* Textauszug:
┄┄┄┄┄┄┄┄┄┄┄┄┄┄┄┄┄┄┄┄
Der Künstler und Fotograf Simon Brugner hat mitten in Hartberg ein denkmalgeschütztes Barockhaus gekauft und möchte dieses nun putzen, freilegen, studieren, analysieren und öffentlich zugänglich machen.

"Ich bin durch den Ort spaziert, einmal quer durch Hartberg durch, und dann sah ich an einem der vielen leerstehenden Schaufenster einen Zettel mit einer Telefonnummer: ‚Zu verkaufen!‘ Bei der Telefonnummer hat nie wer abgehoben, aber ich konnte einfach nicht anders, ich bin hartnäckig geblieben, mich hat das Haus irgendwie magisch angezogen. Spätestens als ich dann den schönen, verwunschenen Innenhof gesehen habe, war es um mich geschehen. Das Gute ist: Das Haus war nicht teuer. Das weniger Gute ist: Die Sanierung wird sich wahrscheinlich ins Geld und in die Länge ziehen.

Noch in der Kennenlernphase: Simon Brugner in seinem Barockhaus im steirischen Hartberg.
Foto: Florian Albert

Aber ich mag das, und ich freue mich auf den Prozess. Ich stehe auf Bastlerhits, und für mich ist dieses Objekt ein Haus mit großer Geschichte und riesigem Potenzial – mit so großer Geschichte, dass ich fast zu viel Respekt habe, Hand anzulegen und gleich mit den Sanierungsarbeiten anzufangen, bevor ich das Haus überhaupt kennengelernt und verstanden habe. Wie kann man umbauen, wenn man nicht einmal weiß, was hier alles ist und was hier alles schon passiert ist?

Gemeinsam mit meiner Lebensgefährtin Petra habe ich mich entschieden, das Haus erst einmal zu putzen, die hässlichen, nachträglichen Zubauten zu entfernen und die alten, historischen Schichten freizulegen. Das hat sich angefühlt wie Archäologie, und das war es ja auch. Zu Beginn war das eine Tuchmacherei, später dürfte das eine Bäckerei gewesen sein, in den letzten Jahrzehnten dann ein Friseursalon und zuletzt ein Handyshop. Als wir die neuen Laminatböden und all die nachträglich aufgedoppelten Schichten entfernt haben, kam die ursprüngliche Bauweise zum Vorschein. Und ich finde es unglaublich, was in der Schüttung und im Fußbodenaufbau alles zu finden ist, wenn man erst einmal zu stierln begonnen hat – von Ziegelschutt über Keramikscherben bis zu alten Münzen.

Das denkmalgeschützte Haus war im Lauf der Zeit schon Tuchmacherei, Bäckerei, Frisiersalon und Handyshop.
┄┄┄┄┄┄┄┄┄┄┄┄┄┄┄┄┄┄┄┄
[Datensätze]
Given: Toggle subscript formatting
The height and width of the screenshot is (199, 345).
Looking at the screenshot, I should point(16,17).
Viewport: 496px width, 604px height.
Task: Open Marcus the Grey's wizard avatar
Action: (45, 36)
┄┄┄┄┄┄┄┄┄┄┄┄┄┄┄┄┄┄┄┄
* Deine Aufgabe:
Gib aus dem Text über das Barockhaus in Hartberg die Stelle von „Der Künstler und“ bis „die Länge ziehen.“ wortgetreu wieder.

* Deine Antwort:
Der Künstler und Fotograf Simon Brugner hat mitten in Hartberg ein denkmalgeschütztes Barockhaus gekauft und möchte dieses nun putzen, freilegen, studieren, analysieren und öffentlich zugänglich machen.

"Ich bin durch den Ort spaziert, einmal quer durch Hartberg durch, und dann sah ich an einem der vielen leerstehenden Schaufenster einen Zettel mit einer Telefonnummer: ‚Zu verkaufen!‘ Bei der Telefonnummer hat nie wer abgehoben, aber ich konnte einfach nicht anders, ich bin hartnäckig geblieben, mich hat das Haus irgendwie magisch angezogen. Spätestens als ich dann den schönen, verwunschenen Innenhof gesehen habe, war es um mich geschehen. Das Gute ist: Das Haus war nicht teuer. Das weniger Gute ist: Die Sanierung wird sich wahrscheinlich ins Geld und in die Länge ziehen.